MUNICH, Germany ( ChipWire) -- Altera Corp. will appeal a federal jury decision handed down on Friday that it has infringed two patents owned by Xilinx Inc. (see Nov. 20 story).
The Friday judgment was a key step, but probably not the final one, in a court case that was originally filed in 1993 and finally went to trial Oct. 5 in the federal district court in San Jose. And that court case is just one battle in a legal war that is being fought behind the scenes by the two giants of user-programmable logic.
On receiving the most recent judgment, Xilinx of San Jose said it would be seeking an injunction to prevent Altera, also of San Jose, from shipping products from its Flex range and derivative programmable logic devices that infringe the patents immediately.
Paul Hollingworth, European marketing director for Altera, said the company disagrees with the jury's decision and would appeal but at the same time sees little commercial significance in the ruling. Hollingworth said that even in the unlikely case that an injunction was granted against Altera it would only apply in the United States, and, as only the Flex-8000 series was relevant to the claims in the case, it would only affect about 2% of Altera's business.
Hollingsworth said he would be surprised if Xilinx follows through with an attempted injunction as it could harm companies that are customers of Xilinx as well as of Altera.
"An awful lot of the main customers are both Altera and Xilinx customers," he said before adding: "This affects the Flex 8000 only. The Flex-10K-EV is not affected. The Flex-6000 is not affected."
According to Altera, the jury verdict follows from the court's ruling that all claims made by Xilinx against Altera's Max family of products would be dismissed with prejudice. Altera pointed out that in other rulings, the court found a number of claims in the Freeman patent to be invalid and that the main claim of the Carter patent is also invalid.
But Tom Lavelle, general counsel for Xilinx, put a far more commercially significant interpretation on the findings.
Lavelle said that at least one of the patents, the so-called Freeman patent, was very broad and that therefore it was Xilinx's position that the whole of the Flex range infringed it and that Altera's Apex range also infringed it. "We believe the Apex family is fairly likely to infringe. The more recent Acex family we haven't yet investigated," he said.
The Freeman patent is named after Ross Freeman, a founder of Xilinx and the company's first chief technology officer. The U.S. patent number 4,870,302 filed in 1989 and reissued in 1993 under reissue number 340,363 covers the use of programmable I/O and programmable configurable logic blocks which can be programmably connected, said Lavelle.
He added that the second patent, the so-called Carter patent numbered 4,642,487 and filed in 1987, covers the special interconnection of non-nearest-neighbor logic blocks.

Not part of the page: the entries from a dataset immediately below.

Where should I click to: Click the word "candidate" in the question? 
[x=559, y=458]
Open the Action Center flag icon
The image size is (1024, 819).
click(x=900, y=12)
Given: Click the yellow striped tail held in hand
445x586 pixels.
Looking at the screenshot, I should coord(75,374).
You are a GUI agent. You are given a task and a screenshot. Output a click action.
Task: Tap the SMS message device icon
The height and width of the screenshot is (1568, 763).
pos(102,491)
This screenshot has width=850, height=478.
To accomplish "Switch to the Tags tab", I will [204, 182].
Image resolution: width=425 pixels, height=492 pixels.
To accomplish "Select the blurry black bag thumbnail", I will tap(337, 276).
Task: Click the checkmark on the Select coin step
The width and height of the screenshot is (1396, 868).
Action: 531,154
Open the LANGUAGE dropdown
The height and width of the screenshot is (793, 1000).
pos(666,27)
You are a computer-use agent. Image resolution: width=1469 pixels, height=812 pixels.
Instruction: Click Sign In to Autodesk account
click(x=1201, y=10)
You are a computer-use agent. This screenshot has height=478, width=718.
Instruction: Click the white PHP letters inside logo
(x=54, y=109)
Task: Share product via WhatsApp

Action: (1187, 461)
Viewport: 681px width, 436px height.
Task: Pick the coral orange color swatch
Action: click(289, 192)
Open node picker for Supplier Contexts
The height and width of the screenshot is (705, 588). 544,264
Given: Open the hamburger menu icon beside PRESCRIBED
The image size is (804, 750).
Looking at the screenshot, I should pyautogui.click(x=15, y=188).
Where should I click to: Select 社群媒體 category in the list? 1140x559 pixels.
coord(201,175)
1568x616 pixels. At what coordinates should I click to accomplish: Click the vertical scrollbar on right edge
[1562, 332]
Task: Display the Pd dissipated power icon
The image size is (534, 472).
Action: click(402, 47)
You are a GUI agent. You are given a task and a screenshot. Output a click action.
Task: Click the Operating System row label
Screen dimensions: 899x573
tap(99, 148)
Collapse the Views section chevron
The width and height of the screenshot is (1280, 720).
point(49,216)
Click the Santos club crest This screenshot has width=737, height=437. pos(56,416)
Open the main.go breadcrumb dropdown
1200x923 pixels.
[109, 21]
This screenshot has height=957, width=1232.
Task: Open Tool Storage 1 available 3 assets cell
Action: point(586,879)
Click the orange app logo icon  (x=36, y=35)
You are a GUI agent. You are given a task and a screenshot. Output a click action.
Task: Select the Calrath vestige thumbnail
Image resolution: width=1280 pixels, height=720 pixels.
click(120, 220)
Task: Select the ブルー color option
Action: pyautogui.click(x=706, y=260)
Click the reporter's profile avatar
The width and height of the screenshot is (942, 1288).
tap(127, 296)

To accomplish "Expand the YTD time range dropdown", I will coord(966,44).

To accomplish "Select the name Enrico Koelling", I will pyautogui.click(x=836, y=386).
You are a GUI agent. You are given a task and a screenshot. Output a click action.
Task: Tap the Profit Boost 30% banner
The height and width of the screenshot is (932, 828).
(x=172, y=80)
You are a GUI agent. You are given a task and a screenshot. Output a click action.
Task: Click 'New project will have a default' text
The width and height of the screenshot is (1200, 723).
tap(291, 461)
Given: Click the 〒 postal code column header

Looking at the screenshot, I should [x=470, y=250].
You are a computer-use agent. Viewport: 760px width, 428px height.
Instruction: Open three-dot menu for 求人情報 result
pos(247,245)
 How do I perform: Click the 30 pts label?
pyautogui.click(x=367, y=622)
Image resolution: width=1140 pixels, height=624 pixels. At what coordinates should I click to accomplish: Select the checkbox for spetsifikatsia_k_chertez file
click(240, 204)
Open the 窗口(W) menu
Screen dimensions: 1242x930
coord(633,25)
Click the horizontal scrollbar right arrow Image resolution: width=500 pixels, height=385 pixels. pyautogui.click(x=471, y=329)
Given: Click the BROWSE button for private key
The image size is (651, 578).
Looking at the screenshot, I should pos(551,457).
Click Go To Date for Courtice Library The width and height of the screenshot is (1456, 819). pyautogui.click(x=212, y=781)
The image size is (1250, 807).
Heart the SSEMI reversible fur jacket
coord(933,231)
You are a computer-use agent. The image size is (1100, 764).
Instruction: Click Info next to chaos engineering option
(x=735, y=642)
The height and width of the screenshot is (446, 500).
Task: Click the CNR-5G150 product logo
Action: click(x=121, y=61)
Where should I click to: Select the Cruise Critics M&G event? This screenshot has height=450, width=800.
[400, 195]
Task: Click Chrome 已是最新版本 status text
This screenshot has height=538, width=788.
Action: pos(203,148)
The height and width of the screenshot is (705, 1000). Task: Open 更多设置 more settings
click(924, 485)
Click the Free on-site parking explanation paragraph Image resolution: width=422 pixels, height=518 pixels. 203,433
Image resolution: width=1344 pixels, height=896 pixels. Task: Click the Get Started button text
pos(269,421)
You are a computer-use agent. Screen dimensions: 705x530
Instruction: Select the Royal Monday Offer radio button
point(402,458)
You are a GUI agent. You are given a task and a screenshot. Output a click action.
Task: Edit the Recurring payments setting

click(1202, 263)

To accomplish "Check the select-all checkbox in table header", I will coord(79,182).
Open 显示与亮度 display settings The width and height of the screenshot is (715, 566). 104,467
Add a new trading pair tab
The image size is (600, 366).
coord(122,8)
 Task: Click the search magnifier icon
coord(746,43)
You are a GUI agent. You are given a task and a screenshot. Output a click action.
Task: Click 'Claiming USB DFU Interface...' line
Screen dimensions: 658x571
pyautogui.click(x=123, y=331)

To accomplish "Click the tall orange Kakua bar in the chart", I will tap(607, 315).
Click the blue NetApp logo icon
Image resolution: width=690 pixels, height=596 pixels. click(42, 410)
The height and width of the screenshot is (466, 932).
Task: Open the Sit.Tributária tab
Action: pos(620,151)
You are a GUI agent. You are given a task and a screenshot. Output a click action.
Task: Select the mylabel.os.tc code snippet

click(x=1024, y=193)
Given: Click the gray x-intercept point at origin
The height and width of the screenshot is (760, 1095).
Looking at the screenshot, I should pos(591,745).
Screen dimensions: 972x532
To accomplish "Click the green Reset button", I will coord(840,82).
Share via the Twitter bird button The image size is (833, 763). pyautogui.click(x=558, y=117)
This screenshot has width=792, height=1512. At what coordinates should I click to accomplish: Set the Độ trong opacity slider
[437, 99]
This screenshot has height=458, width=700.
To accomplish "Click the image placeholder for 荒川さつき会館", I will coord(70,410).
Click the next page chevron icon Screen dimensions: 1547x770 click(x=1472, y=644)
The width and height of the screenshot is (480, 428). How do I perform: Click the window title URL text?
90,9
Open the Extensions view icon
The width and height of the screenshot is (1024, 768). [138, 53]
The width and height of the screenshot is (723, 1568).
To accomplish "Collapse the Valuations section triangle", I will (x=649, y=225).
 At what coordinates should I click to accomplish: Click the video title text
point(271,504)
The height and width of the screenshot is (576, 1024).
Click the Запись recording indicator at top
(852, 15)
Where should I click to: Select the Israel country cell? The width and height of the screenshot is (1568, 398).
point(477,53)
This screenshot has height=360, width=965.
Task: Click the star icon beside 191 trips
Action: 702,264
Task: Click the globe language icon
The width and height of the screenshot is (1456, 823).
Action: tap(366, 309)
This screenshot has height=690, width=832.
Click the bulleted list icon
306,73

Lavelle added that the global nature of electronics meant that an injunction against shipping a part in the U.S., if granted, was effectively a bar on design wins for that part. Lavelle said that infringing products would be covered as well. So equipment that contained infringing parts built elsewhere but entering the U.S. could be seized, he said.
Lavelle said Xilinx's next step was to approach the judge and seek an injunction. "If they the courts did issue an injunction they might put a stay on it while Altera appeals. But customers may not want to design in parts with a stayed injunction hanging over them," Lavelle said.
As to the charge that an injunction on Altera parts could harm Xilinx customers as well, Lavelle said, "If intellectual property laws are in place they are there to be enforced. Otherwise what's the point of having them. Xilinx will always work in the long-term best interest of our customers."
Altera believes that both the Freeman and the Carter patent should have been invalidated.
"Xilinx confused the jury by focusing on unpatented features common to both companies' products," said Del Bergere, vice president and general counsel of Altera.
Meanwhile the war continues and Altera has three patent-infringement lawsuits pending against Xilinx. Its most recent lawsuit was filed in June 2000. In that suit, Altera alleges that Xilinx's Virtex product lines infringe three newer Altera patents covering the Embedded Array Block (EAB) technology pioneered by Altera and first introduced in the Flex 10K family in 1995. Claim construction hearings in this lawsuit are scheduled for December.
It's unlikely that an injunction will be passed before Altera gets a chance to make its appeals, said Murray Disman, who writes a newsletter on programmble logic. "It's hard to imagine a judge giving Xilinx an injunction and messing up all those customers," he said.
In part, Altera's arguments will probably hinge on the makeup of the jury that heard Xilinx's patent case. "Altera made a big deal out of it being a very unsophisticated jury. They said only one person had an education beyond high school," Disman said.
In their statement, Altera officials said they believe the jury verdict should be reversed. Separately, Altera has countersuits still pending against Xilinx.
Disman's hunch is that the Xilinx-Altera suit will end peacefully, as is common in high-profile electronics disputes.
"If they're smart they'll just do a cross-license and let it go," Disman said. "If they're rambunctious, it could go on forever."
If customers get nervous about the lawsuit, one possible winner could be Clear Logic Inc., Disman said. Clear Logic of San Jose uses a fuse-based architecture to duplicate a Flex 8000 design gate-for-gate.